Pick your favorite decision problem with really really bad asymptotic complexity: say, $\Theta(2^{2^n})$.

We're going to define a sequence of algorithms for this problem. The $k^{\text{th}}$ algorithm in this sequence will treat $k$-bit inputs as a special case.

Whatever the decision problem is, deciding it for all $k$-bit inputs is equivalent to computing some function $f:\{0,1\}^k \to \{0,1\}$. By a result of Shannon, there is a circuit of size $O(2^k/k)$ computing $f$; the algorithm will handle all $k$-bit inputs by just evaluating this circuit. This takes polynomial time in the size of the circuit, so we can bound the time by $C^k$ for some constant $C$ (the same constant $C$ works for all $k$).
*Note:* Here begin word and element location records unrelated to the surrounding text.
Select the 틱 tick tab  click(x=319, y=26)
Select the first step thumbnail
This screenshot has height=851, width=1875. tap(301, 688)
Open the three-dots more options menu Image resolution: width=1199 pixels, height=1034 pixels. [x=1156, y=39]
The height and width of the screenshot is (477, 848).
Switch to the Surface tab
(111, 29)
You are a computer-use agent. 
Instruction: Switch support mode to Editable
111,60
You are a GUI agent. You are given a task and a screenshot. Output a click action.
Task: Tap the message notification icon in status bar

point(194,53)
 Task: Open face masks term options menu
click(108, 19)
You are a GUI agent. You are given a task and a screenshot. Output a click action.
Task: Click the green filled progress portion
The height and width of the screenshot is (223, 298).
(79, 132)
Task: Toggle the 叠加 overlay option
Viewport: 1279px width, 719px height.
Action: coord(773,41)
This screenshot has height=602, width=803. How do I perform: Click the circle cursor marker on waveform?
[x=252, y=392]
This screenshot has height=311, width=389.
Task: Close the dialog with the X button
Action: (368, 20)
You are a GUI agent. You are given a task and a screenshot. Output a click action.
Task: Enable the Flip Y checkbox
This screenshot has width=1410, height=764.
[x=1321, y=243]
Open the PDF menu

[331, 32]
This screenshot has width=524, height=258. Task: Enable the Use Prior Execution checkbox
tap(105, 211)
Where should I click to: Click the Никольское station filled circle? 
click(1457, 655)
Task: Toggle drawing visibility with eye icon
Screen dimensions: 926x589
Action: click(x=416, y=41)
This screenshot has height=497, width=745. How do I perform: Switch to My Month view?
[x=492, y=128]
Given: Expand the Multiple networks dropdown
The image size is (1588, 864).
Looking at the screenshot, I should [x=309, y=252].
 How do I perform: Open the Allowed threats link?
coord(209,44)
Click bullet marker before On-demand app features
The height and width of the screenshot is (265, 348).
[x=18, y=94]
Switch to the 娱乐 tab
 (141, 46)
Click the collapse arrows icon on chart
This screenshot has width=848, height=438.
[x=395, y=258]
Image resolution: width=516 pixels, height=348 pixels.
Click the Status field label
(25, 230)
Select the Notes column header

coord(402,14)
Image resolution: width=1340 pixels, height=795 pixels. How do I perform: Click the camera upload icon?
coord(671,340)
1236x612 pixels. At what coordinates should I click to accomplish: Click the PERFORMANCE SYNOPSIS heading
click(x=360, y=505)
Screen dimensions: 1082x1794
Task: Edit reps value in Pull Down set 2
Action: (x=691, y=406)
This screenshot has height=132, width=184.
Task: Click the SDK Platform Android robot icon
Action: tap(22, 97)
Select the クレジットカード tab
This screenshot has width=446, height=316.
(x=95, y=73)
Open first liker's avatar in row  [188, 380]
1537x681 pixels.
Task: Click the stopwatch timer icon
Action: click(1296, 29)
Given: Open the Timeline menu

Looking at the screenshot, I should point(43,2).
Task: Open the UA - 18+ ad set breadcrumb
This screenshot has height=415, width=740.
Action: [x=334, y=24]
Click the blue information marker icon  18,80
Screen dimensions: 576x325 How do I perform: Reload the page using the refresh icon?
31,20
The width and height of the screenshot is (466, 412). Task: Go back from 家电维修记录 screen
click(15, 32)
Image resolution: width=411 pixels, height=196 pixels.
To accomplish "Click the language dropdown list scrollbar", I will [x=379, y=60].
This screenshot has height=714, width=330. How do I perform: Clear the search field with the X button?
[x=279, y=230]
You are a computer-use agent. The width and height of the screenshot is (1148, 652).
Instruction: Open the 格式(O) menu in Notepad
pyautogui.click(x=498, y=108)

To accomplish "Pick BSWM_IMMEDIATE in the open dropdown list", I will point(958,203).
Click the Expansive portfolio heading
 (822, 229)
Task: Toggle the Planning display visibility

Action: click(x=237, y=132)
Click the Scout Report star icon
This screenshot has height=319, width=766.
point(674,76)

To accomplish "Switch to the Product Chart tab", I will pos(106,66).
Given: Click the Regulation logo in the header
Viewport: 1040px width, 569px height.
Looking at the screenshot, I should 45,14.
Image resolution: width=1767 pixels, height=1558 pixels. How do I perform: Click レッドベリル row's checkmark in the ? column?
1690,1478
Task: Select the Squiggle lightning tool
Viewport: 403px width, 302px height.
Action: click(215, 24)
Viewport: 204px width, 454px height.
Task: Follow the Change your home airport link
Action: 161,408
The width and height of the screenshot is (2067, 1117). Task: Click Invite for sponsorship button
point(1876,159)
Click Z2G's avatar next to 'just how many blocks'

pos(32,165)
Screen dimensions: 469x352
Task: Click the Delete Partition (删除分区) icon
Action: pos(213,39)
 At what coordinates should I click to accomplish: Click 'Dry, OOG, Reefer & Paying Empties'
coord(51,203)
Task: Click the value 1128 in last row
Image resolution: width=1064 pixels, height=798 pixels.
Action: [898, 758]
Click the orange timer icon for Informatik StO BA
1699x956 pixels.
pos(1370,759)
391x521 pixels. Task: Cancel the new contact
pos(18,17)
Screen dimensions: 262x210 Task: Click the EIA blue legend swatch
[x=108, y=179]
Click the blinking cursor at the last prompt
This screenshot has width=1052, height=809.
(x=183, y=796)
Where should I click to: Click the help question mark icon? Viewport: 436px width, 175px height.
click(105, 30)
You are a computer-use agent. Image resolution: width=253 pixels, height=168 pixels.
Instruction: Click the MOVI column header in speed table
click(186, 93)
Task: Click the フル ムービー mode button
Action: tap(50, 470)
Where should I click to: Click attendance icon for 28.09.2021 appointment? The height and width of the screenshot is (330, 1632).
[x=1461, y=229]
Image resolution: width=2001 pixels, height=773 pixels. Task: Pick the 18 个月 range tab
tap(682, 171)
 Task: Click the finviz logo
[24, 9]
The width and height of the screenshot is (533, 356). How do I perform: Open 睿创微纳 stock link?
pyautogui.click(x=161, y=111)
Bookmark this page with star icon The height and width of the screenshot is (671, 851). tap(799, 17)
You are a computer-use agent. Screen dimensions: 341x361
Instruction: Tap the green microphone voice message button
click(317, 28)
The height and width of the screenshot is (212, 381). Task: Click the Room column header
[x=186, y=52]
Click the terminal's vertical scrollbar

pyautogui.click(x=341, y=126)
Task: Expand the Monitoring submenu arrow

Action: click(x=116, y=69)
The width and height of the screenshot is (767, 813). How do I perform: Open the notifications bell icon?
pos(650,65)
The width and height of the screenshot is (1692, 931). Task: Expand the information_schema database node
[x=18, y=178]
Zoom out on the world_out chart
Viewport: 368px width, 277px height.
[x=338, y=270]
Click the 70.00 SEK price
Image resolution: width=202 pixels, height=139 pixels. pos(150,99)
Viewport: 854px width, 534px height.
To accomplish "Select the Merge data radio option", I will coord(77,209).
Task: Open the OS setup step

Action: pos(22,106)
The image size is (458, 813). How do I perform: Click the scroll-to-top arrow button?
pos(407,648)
For all other input sizes, the algorithm will just default to whatever the $\Theta(2^{2^n})$ approach is.

All of these algorithms have asymptotic complexity $\Theta(2^{2^n})$. But the actual functions representing these complexities look like $$ f_i(n) = \begin{cases}C^n & n = k, \\ 2^{2^n} & \text{otherwise}\end{cases} $$ and so taking their pointwise infimum gives us a function which is $\Theta(C^n)$.


This is actually a really important feature of complexity theory: we need to distinguish the circuit complexity of a problem (the size of a circuit needed to solve it on $n$ bits, as a function of $n$) from the uniform circuit complexity (the size of a circuit needed, if there must be a Turing machine that outputs the $n^{\text{th}}$ circuit in $\operatorname{poly}(n)$ time). The construction above is exploiting the non-uniformity of the circuits Shannon's theorem gives us.

P.S. I guess we could replace the use of Shannon's theorem in this argument by a lookup table, but then we wouldn't get the nice connection to circuit complexity.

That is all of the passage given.